Administration’s (SSA’s) denial of K.J.’s claims for Supplemental Security Income benefits.

Before the Court are Ferguson’s Motion for Judgment of Reversal, Dkt. 13, and the Social Security

Commissioner’s Motion for Judgment of Affirmance, Dkt. 16. For the reasons that follow, the

Court will grant the Motion for Judgment of Reversal and deny the Motion for Judgment of

Affirmance.

I. BACKGROUND

A. Statutory and Regulatory Background

“To qualify for disability insurance benefits and supplemental security income under Titles

II and XVI of the [Social Security] Act, [a claimant] must establish that []he is ‘disabled.’” Butler

v. Barnhart, 353 F.3d 992, 997 (D.C. Cir. 2004). The Act considers a minor disabled if he “has a

medically determinable physical or mental impairment resulting in marked and severe functional

limitations” that is either fatal or will last for more than one year. 42 U.S.C. § 1382c(a)(3)(C)(i);

1 Pursuant to Rule 25(d) of the Federal Rules of Civil Procedure, Kililo Kijakazi, the acting director of the Social Security Administration, has been substituted for Andrew Saul as defendant. accord 20 C.F.R. § 416.906. A minor cannot be considered disabled if he “engages in substantial

gainful activity.” 42 U.S.C. § 1382c(a)(3)(C)(ii).

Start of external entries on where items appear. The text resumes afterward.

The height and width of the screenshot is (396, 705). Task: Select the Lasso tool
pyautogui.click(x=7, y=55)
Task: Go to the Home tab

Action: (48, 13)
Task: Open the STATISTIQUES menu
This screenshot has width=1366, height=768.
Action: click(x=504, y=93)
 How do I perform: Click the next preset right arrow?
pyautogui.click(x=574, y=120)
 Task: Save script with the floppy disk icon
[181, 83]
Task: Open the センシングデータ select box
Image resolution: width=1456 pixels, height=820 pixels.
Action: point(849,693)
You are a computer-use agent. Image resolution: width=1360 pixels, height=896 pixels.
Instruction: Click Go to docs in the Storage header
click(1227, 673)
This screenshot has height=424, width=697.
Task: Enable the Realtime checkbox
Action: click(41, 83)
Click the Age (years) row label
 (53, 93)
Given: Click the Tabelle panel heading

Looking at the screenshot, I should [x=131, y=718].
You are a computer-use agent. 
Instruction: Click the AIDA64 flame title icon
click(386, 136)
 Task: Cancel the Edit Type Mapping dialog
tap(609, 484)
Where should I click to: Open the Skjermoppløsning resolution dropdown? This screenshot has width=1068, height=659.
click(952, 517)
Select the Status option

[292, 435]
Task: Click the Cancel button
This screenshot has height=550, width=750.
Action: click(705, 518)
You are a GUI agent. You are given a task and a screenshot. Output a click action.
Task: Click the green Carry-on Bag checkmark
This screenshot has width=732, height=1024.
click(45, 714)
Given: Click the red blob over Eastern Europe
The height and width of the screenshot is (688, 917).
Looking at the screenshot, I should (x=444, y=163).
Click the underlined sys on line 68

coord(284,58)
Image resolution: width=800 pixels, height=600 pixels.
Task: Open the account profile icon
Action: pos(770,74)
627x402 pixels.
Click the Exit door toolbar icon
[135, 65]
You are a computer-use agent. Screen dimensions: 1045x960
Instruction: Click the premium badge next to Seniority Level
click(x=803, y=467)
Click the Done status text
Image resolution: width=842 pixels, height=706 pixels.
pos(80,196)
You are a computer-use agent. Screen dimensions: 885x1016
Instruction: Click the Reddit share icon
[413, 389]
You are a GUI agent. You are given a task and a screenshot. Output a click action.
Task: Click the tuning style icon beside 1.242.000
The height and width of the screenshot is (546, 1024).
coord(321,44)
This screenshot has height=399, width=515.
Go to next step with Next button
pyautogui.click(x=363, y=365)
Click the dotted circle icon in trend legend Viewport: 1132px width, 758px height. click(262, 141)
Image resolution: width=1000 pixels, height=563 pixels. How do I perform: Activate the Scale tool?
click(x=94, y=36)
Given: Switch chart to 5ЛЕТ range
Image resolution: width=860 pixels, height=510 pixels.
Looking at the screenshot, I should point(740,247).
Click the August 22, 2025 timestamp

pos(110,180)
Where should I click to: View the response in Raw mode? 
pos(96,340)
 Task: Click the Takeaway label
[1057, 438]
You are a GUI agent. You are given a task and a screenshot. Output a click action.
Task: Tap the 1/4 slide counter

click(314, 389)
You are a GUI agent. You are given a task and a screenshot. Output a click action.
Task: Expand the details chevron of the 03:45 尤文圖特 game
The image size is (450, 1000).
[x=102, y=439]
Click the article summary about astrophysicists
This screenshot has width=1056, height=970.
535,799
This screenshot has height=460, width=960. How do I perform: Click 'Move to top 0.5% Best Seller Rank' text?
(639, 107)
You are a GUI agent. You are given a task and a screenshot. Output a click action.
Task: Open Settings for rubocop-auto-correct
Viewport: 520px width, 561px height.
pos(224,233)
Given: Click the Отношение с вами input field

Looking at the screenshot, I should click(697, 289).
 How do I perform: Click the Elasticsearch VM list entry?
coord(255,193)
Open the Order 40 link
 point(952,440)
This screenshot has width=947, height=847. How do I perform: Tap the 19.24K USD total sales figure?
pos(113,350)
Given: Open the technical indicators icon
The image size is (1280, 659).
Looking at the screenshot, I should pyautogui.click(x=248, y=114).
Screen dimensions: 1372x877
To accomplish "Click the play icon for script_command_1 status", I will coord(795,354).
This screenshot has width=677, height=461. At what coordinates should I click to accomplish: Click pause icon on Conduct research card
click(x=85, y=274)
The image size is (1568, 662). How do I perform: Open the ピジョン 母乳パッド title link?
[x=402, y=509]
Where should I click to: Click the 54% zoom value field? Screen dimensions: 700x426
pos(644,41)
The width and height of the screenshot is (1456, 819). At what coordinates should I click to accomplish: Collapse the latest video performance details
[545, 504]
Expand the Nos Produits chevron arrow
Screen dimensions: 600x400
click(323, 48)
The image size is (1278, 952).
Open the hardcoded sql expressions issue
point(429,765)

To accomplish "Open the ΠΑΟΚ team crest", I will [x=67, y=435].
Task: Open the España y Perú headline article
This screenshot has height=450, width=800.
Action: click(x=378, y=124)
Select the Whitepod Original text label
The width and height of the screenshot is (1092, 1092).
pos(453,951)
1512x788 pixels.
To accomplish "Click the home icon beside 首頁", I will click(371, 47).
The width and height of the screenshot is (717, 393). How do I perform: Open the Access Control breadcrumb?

For child claimants, the Commissioner uses an “abbreviated version” of its normal five-

step process to determine whether the claimant is disabled. Sullivan v. Zebley, 493 U.S. 521, 526

(1990); see 20 C.F.R. § 416.924. First, the claimant must show that he is not “doing substantial

gainful activity.” 20 C.F.R. § 416.924(a), (b). Second, he must demonstrate that his impairment

is “severe,” as opposed to a “slight abnormality . . . that causes no more than minimal functional

limitations.” Id. § 416.924(a), (c). Third, the claimant must show that his impairments “meets,

medically equals, or functionally equals” one of the listings at 20 C.F.R. Part 404, Subpart P,

Appendix 1. Id. § 416.924(a), (d). If he does, and the impairment “meets the duration

requirement,” then the Commissioner will deem the child disabled. Id. § 416.924(d). But “[i]f a

child cannot qualify under these listings,” or his impairment does not meet the duration

requirement, then “he is denied benefits.” Zebley, 493 U.S. at 526. “There is no further inquiry

corresponding to the fourth and fifth steps of the adult test.” Id.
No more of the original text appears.